TO BE DONE
Rewrite the items starting with the line that contains "You are a computer-use agent. This" and going on through the line that contains "tap(557, 434)", replacing "computer-use agent" with "GUI agent" and leaving everything else unchanged. Give only those lines.

MATERIAL TO PROCESS
■ ■ ■
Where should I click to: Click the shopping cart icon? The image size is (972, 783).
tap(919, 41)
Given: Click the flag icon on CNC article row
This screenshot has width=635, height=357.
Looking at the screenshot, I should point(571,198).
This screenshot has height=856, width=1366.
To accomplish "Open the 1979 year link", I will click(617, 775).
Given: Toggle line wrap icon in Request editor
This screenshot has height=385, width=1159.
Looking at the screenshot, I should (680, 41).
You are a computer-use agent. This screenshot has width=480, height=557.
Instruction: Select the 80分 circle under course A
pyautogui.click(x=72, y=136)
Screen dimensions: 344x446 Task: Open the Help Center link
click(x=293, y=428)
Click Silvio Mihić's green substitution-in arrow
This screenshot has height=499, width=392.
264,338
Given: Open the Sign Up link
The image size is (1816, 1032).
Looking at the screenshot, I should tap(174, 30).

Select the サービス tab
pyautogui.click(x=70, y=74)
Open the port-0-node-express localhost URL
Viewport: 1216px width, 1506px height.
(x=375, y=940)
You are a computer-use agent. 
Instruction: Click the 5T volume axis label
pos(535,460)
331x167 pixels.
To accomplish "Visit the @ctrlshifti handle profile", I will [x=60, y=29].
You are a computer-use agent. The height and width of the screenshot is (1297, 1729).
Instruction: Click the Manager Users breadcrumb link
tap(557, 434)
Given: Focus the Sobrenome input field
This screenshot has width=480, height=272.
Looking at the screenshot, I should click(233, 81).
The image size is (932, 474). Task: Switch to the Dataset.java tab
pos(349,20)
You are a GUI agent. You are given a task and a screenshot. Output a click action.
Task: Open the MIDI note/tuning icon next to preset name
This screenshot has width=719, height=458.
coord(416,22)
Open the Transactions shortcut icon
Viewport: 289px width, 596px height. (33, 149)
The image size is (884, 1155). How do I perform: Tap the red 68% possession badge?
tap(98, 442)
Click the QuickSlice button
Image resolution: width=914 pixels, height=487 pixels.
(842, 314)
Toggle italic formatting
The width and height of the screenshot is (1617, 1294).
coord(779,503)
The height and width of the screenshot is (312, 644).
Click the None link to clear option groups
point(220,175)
■ ■ ■
COMPLETE OUTPUT
You are a GUI agent. This screenshot has width=480, height=557.
Instruction: Select the 80分 circle under course A
pyautogui.click(x=72, y=136)
Screen dimensions: 344x446 Task: Open the Help Center link
click(x=293, y=428)
Click Silvio Mihić's green substitution-in arrow
This screenshot has height=499, width=392.
264,338
Given: Open the Sign Up link
The image size is (1816, 1032).
Looking at the screenshot, I should tap(174, 30).

Select the サービス tab
pyautogui.click(x=70, y=74)
Open the port-0-node-express localhost URL
Viewport: 1216px width, 1506px height.
(x=375, y=940)
You are a GUI agent. 
Instruction: Click the 5T volume axis label
pos(535,460)
331x167 pixels.
To accomplish "Visit the @ctrlshifti handle profile", I will [x=60, y=29].
You are a GUI agent. The height and width of the screenshot is (1297, 1729).
Instruction: Click the Manager Users breadcrumb link
tap(557, 434)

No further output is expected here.